Rachel Freeman, executive director of the Nantucket Land Bank, briefed the Affordable Housing Trust on Dec. 2 about the Land Bank’s structure, capacity and potential collaboration opportunities with housing partners.
Freeman emphasized that the Land Bank is a public county entity (overseen within state executive structures) funded primarily through a real‑estate transfer fee rather than a property tax. She told the Trust the Land Bank owns roughly 3,500 acres and houses about 49 year‑round employees across Land Bank properties and that the commission has staff and policy capacity to pursue multiple collaboration models with housing organizations.
Freeman described tools the Land Bank could deploy to support affordable housing: conservation restrictions or other partial restrictions to reduce land costs for housing while preserving open space; subsidies or support for relocating and reusing well‑built structures; and administrative or advocacy support for a housing transfer fee model.
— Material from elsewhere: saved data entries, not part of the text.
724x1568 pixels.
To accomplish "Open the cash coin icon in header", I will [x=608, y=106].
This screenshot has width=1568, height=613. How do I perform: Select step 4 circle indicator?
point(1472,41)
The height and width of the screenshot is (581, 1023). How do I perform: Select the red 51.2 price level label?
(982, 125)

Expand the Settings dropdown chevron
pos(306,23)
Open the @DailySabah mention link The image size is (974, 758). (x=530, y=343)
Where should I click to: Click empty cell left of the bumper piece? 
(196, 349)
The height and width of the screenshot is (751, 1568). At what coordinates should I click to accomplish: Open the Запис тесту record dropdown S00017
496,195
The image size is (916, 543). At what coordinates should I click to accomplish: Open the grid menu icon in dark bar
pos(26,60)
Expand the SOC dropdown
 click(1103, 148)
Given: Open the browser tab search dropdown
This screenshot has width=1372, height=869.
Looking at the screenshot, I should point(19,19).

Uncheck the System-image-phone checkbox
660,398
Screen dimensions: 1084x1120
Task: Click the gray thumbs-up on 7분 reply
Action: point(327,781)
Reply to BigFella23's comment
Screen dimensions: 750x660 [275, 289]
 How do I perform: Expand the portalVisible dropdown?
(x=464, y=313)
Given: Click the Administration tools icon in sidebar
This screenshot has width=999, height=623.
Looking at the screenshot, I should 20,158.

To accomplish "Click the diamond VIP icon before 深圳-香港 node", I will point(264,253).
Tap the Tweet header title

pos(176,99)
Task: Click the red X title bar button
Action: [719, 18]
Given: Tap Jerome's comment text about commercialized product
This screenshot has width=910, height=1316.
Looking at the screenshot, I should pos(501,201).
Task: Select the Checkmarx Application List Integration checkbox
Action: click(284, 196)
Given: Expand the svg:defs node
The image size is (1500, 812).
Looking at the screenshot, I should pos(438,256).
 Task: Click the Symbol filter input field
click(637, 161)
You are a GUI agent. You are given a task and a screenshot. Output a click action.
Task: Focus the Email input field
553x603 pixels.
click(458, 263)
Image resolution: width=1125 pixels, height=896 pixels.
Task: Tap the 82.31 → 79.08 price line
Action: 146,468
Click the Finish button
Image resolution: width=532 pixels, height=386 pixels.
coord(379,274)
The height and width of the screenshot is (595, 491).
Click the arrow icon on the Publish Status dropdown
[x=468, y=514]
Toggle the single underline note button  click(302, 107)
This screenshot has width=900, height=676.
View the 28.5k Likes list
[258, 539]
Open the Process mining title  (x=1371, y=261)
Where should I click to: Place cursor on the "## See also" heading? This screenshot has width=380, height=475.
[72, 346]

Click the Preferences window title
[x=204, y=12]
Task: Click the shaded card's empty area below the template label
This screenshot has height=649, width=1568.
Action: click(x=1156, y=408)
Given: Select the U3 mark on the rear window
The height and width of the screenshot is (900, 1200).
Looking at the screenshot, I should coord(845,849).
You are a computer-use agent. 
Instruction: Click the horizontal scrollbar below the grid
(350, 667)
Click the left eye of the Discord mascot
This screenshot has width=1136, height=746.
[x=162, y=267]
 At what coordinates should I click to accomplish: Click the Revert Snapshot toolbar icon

She cited examples seen on Martha’s Vineyard, where the Land Bank worked with Island Housing Trust on collaborative site acquisitions and infrastructure strategies to enable ownership and rental projects.
Trust members welcomed the overview and discussed constraints on developable land on Nantucket; members noted collaboration opportunities could be limited by island size and parcel availability but welcomed further exploration. Freeman and the Trust agreed to continue conversations about specific parcels, potential conservation restriction structures and how the Land Bank could align with Town housing programs.